# HOW TO COMPLETE THIS TASK:
Retype the records below exactly. Leave nothing out.

# RECORDS TO PROCESS:
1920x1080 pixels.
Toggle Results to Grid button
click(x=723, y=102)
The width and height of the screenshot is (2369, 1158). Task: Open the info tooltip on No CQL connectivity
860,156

# EXERCISE OUTPUT:
1920x1080 pixels.
Toggle Results to Grid button
click(x=723, y=102)
The width and height of the screenshot is (2369, 1158). Task: Open the info tooltip on No CQL connectivity
860,156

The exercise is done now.